Distributed Cloud Firewall Rulesets
Your Distributed Cloud Firewall (DCF) policy is essential for managing and securing network traffic across various parts of an organization.
Your DCF policy consists of a group of rulesets. Each ruleset consists of a set of ordered rules. These rulesets enable organizations to achieve various objectives by creating collections of ordered rules tailored to specific needs.
|
You must upgrade to Controller version 8.0 to use DCF rulesets. In Controller 8.0, two predefined rulesets will be available: V1 Policy List (editable) and Post Rules Policy List (non-editable). The former will contain all existing legacy rules (created prior to Controller 8.0) and the Greenfield Rule. The latter will contain the DefaultDenyAll rule. |
For instance, different geographical regions may require separate rulesets to manage applications based on varying security policies and compliance requirements. This flexibility allows different parts of the organization to update their rulesets without disturbing others, helping to prevent organizational bottlenecks.

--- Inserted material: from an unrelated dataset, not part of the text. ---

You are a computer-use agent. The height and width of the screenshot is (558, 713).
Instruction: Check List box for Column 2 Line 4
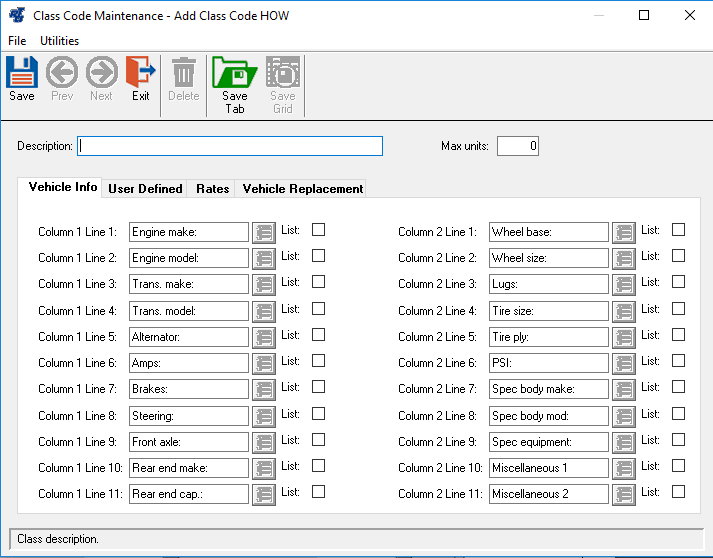point(679,309)
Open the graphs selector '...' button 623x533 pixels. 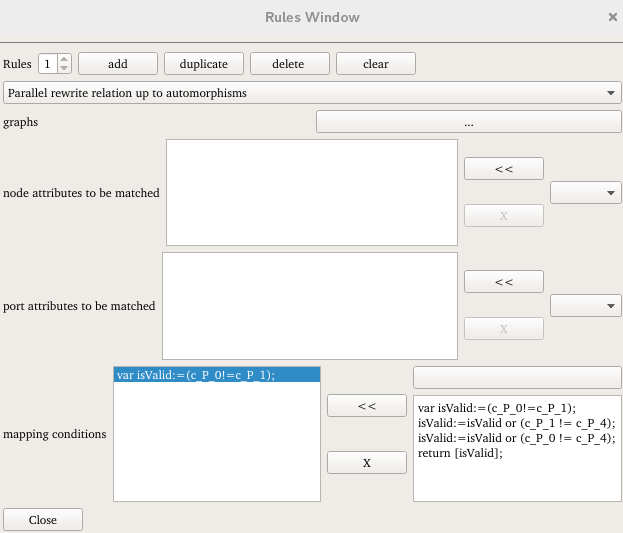coord(468,122)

Each rule within a ruleset has its own priority, with traversal beginning from the higher priority ruleset. This enables efficient prioritization and checking of rulesets. Note that numbers 1000-8999 are reserved for rulesets.

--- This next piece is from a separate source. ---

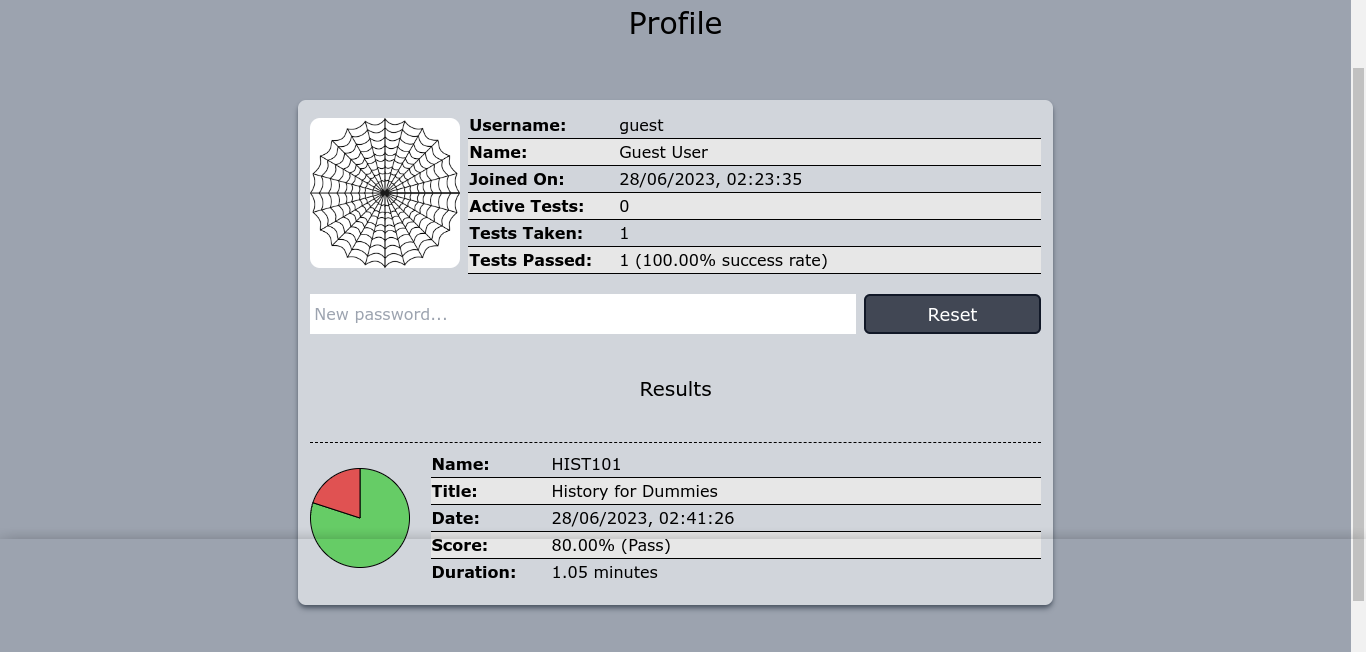Click the 1.05 minutes duration value

tap(604, 572)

Rulesets can be executed in a specific order. It is crucial for different groups within an organization to collaborate and decide which rulesets take precedence. This collaboration ensures that the most critical rules are applied first.
You can switch between rulesets, but it is important to save changes on the Rules tab for a specific ruleset before switching to another. A rule can be used in more than one ruleset, providing further flexibility in managing network security.